**What needs to be done**
Recast everything from the line containing "exhaustive (883, 298)" down to the end of the listing as a JSON list of strings, one per line with blank lines skipped, and leave the pictures out.

**Data for this task**
>>>>>

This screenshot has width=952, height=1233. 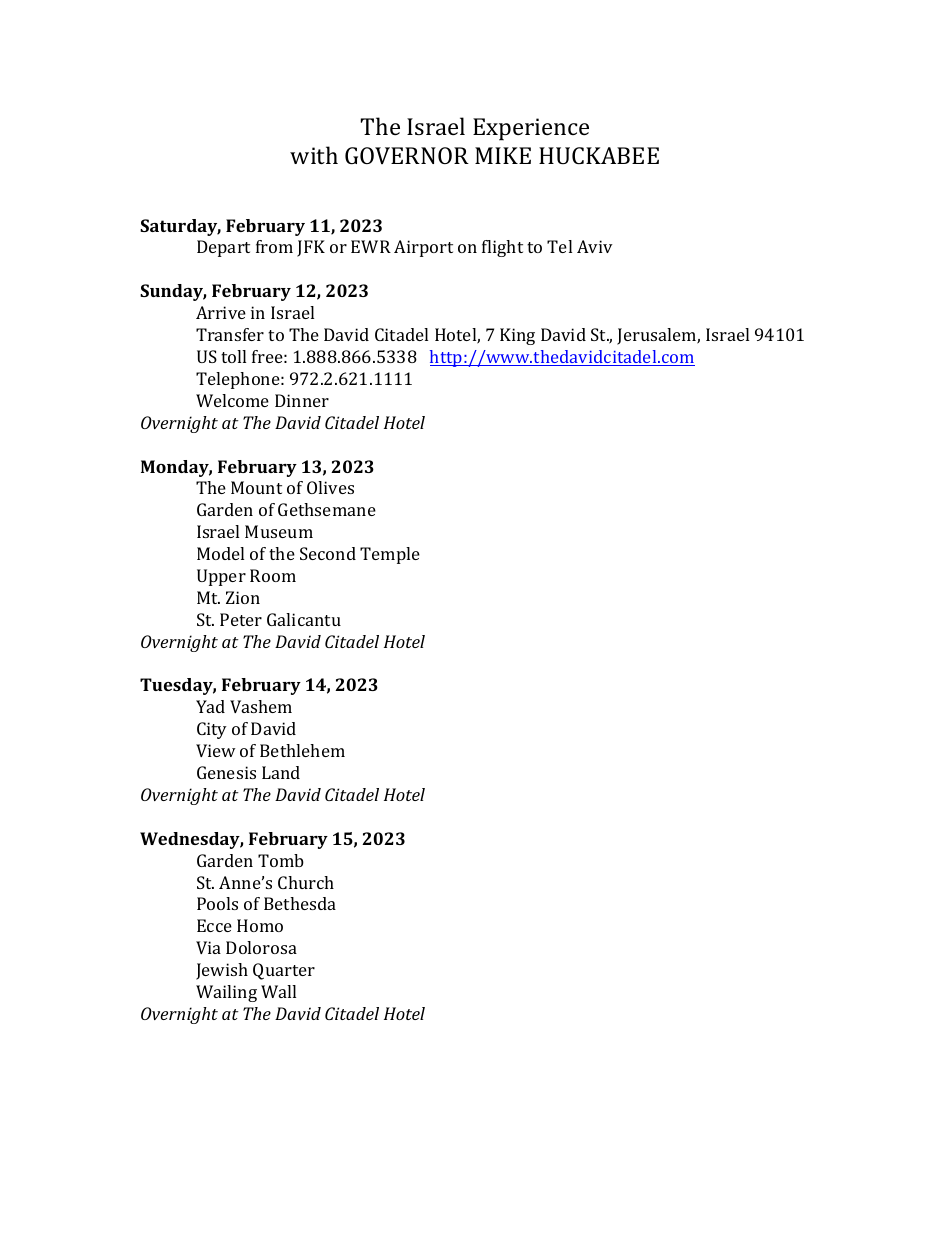 What do you see at coordinates (284, 971) in the screenshot?
I see `Quarter` at bounding box center [284, 971].
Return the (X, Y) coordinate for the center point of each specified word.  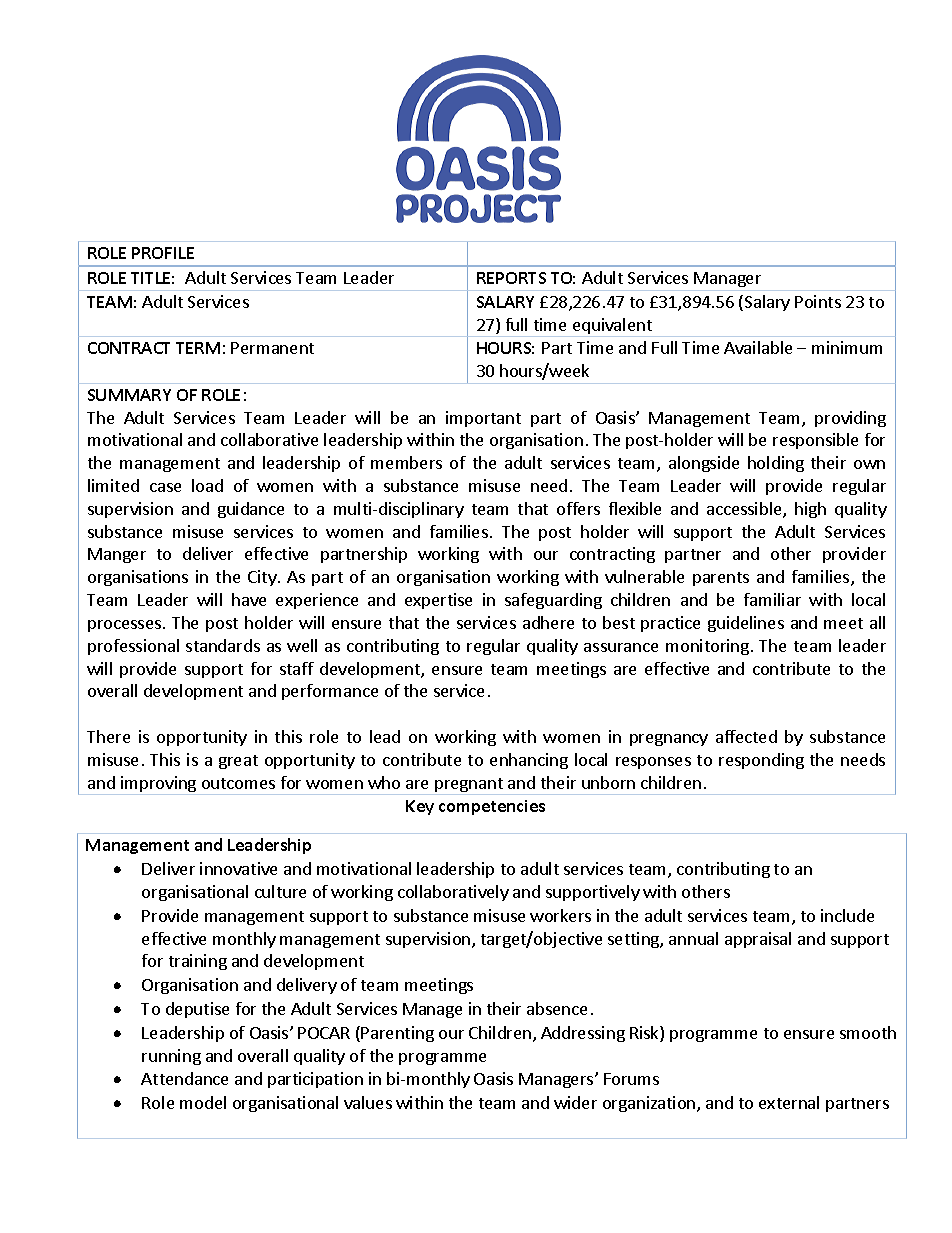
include (847, 915)
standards (223, 645)
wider (575, 1102)
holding (776, 464)
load (207, 485)
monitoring (709, 647)
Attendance (184, 1078)
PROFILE (163, 253)
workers (560, 915)
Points (818, 301)
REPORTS (511, 278)
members (406, 462)
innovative (238, 868)
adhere (548, 622)
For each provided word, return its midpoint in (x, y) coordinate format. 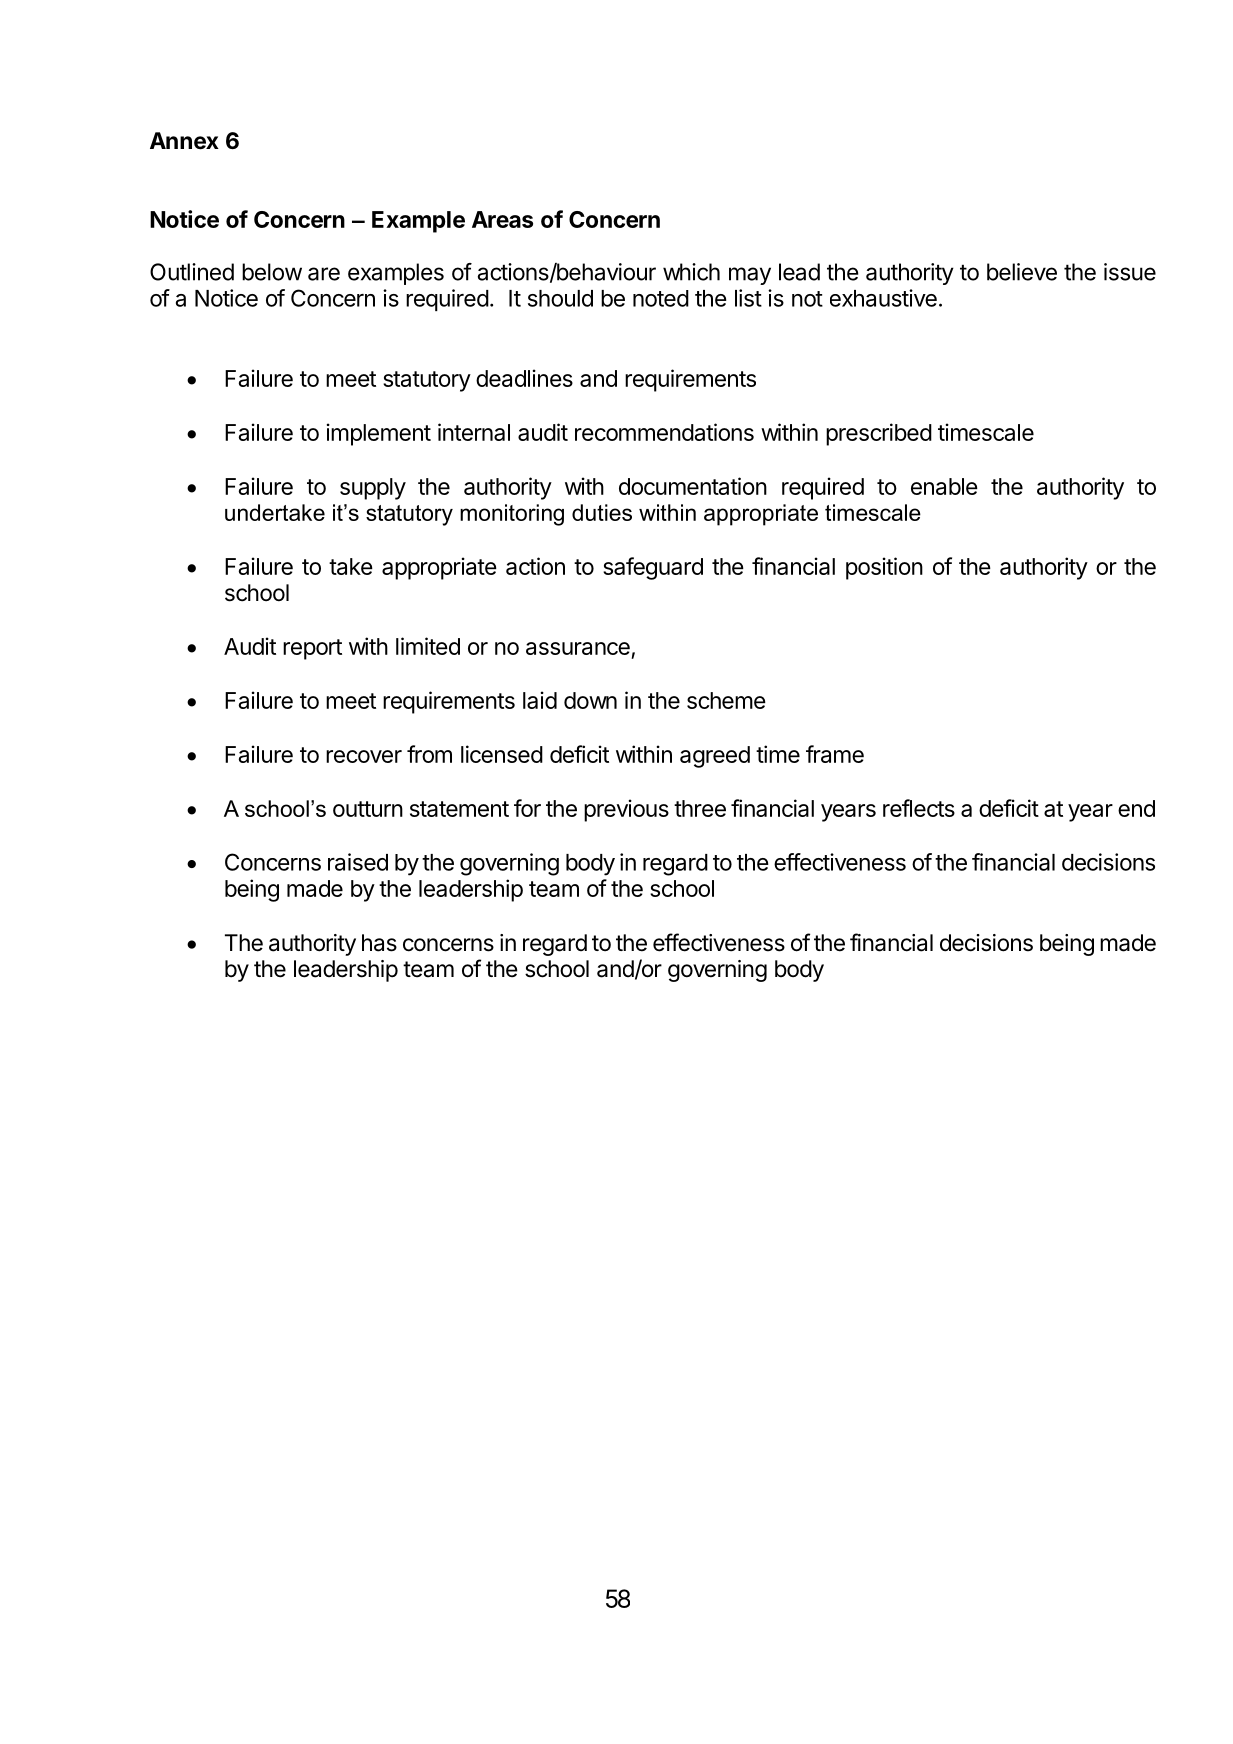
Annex (184, 141)
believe (1022, 272)
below (272, 272)
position (884, 568)
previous (626, 810)
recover (364, 756)
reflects (919, 808)
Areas (502, 219)
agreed (715, 757)
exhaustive (883, 298)
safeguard (653, 568)
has (379, 943)
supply (373, 489)
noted (661, 298)
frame (835, 754)
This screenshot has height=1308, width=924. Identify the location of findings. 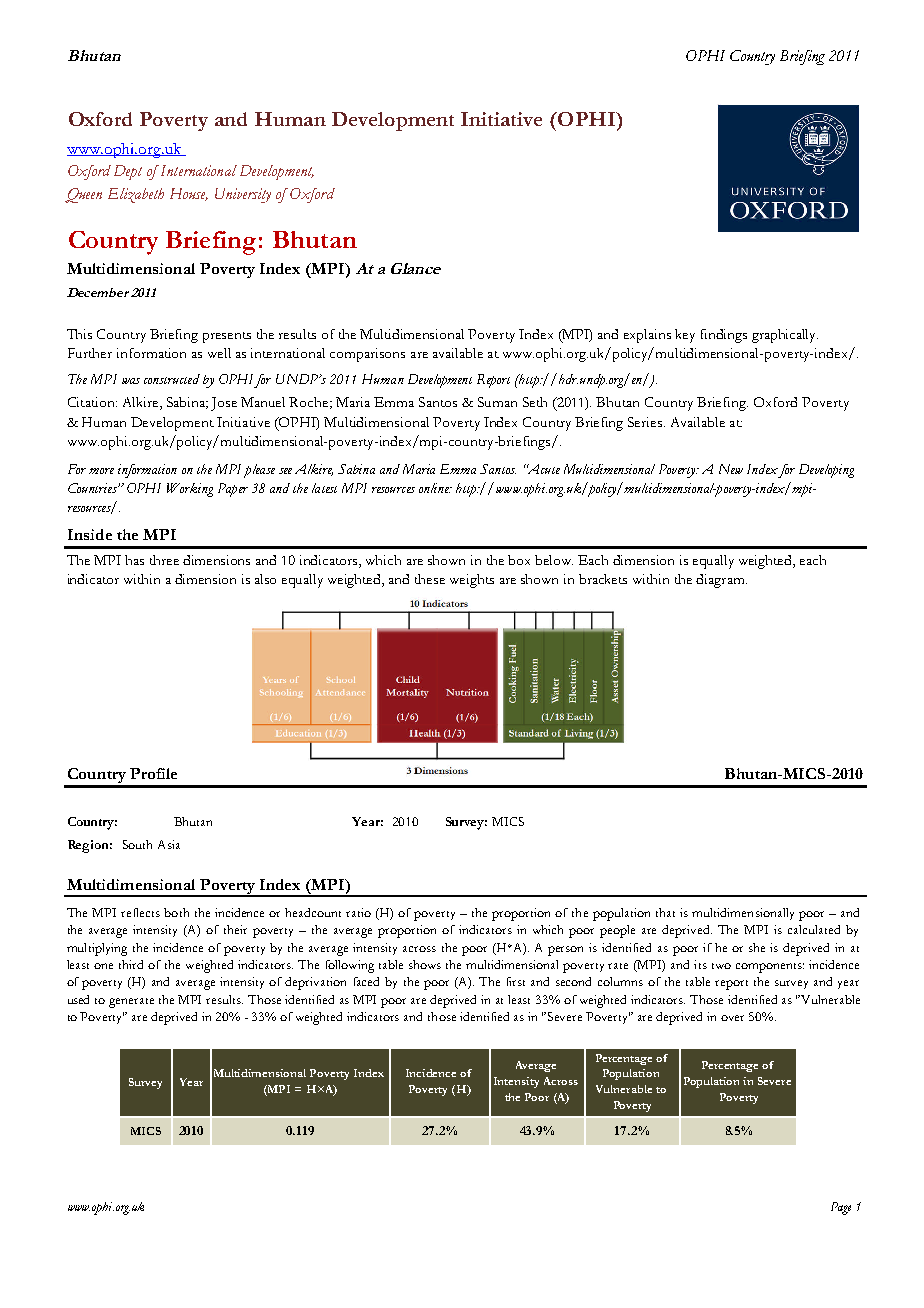
(724, 336).
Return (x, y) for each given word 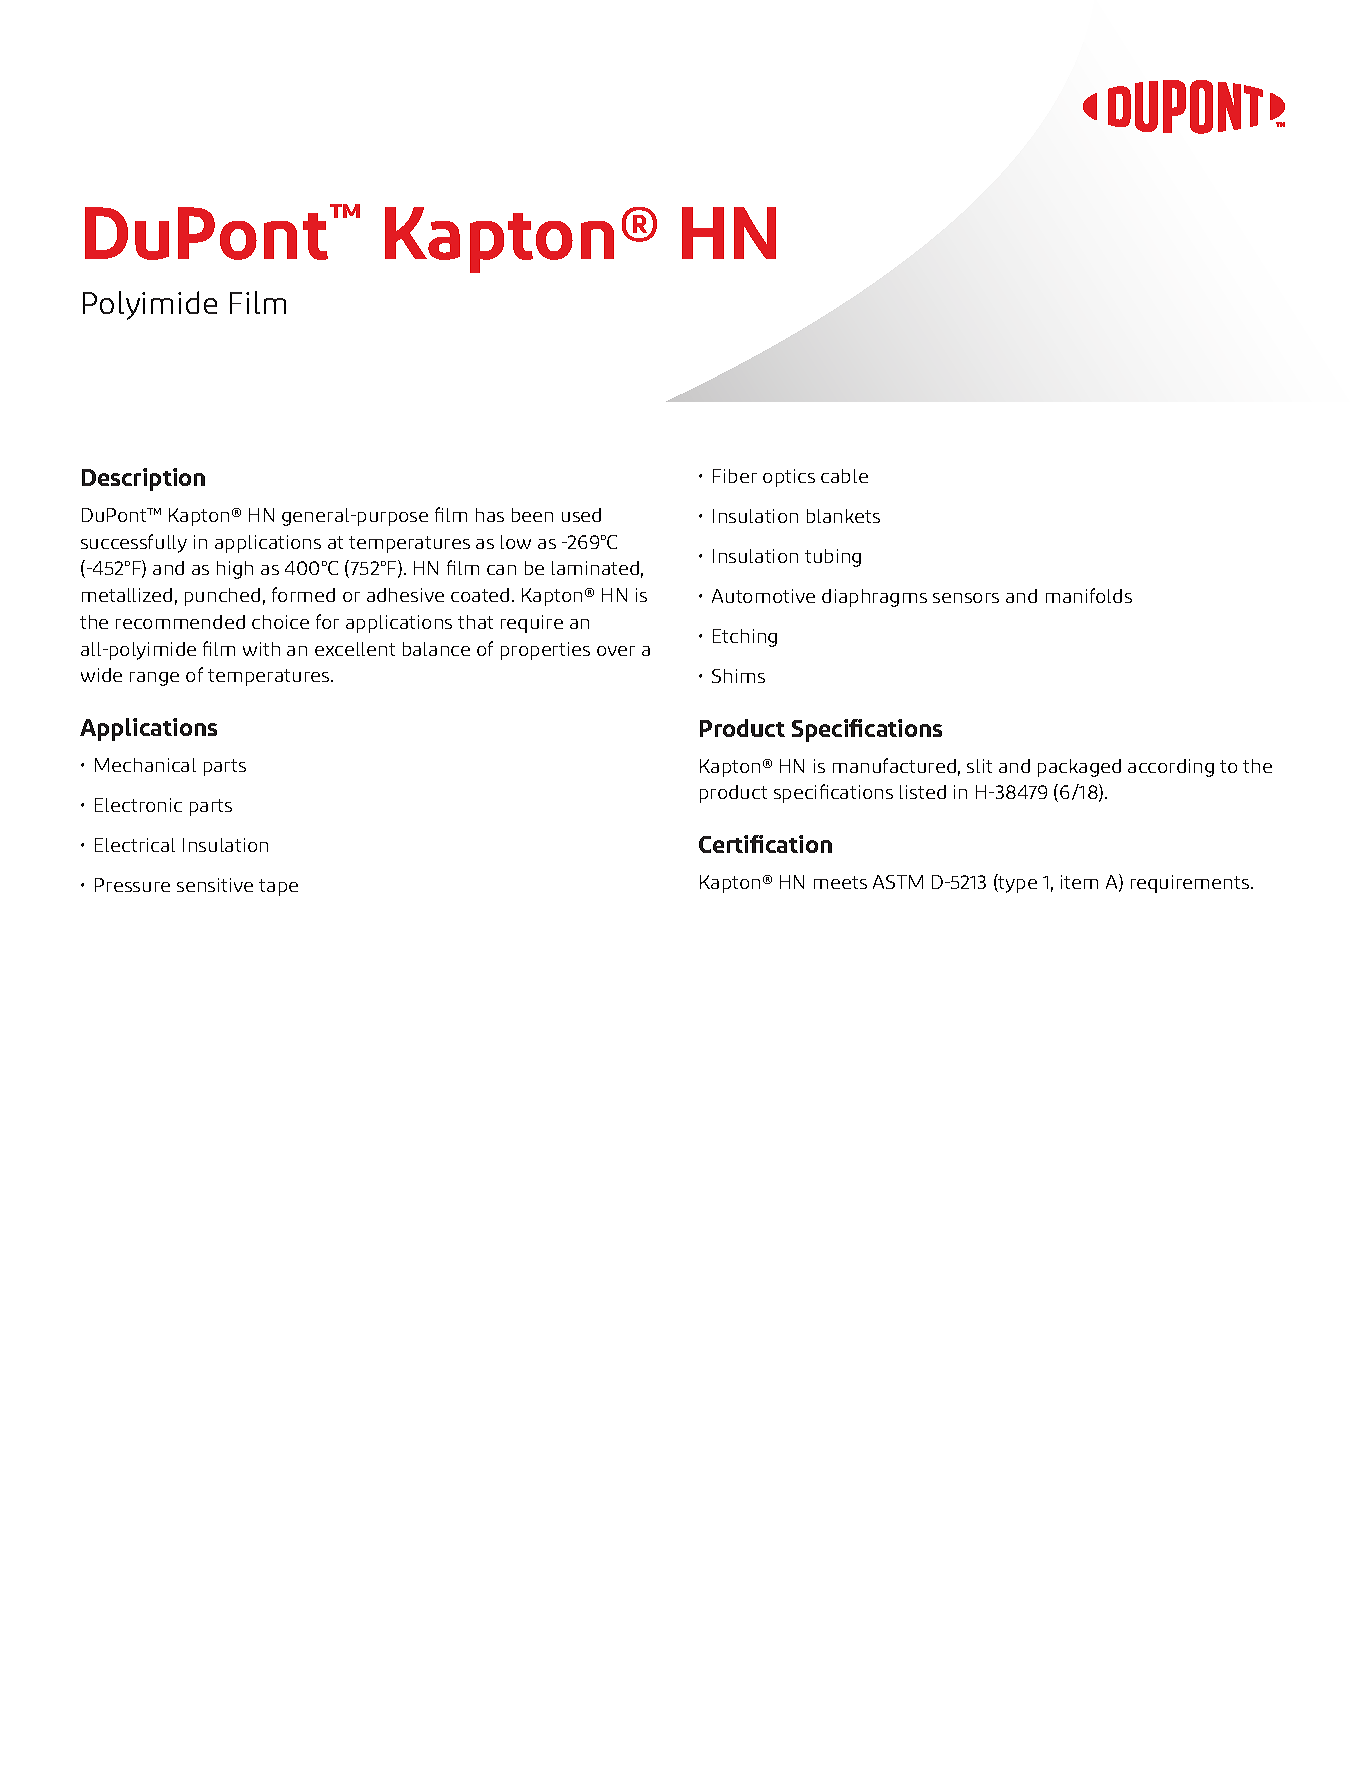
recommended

<<<<<

**Task answer**
[
  "exhaustive (883, 298)",
  "safeguard (653, 568)",
  "has (379, 943)",
  "supply (373, 489)",
  "noted (661, 298)",
  "frame (835, 754)",
  "This screenshot has height=1308, width=924. Identify the location of findings. ",
  "(724, 336).",
  "Return (x, y) for each given word ",
  "recommended"
]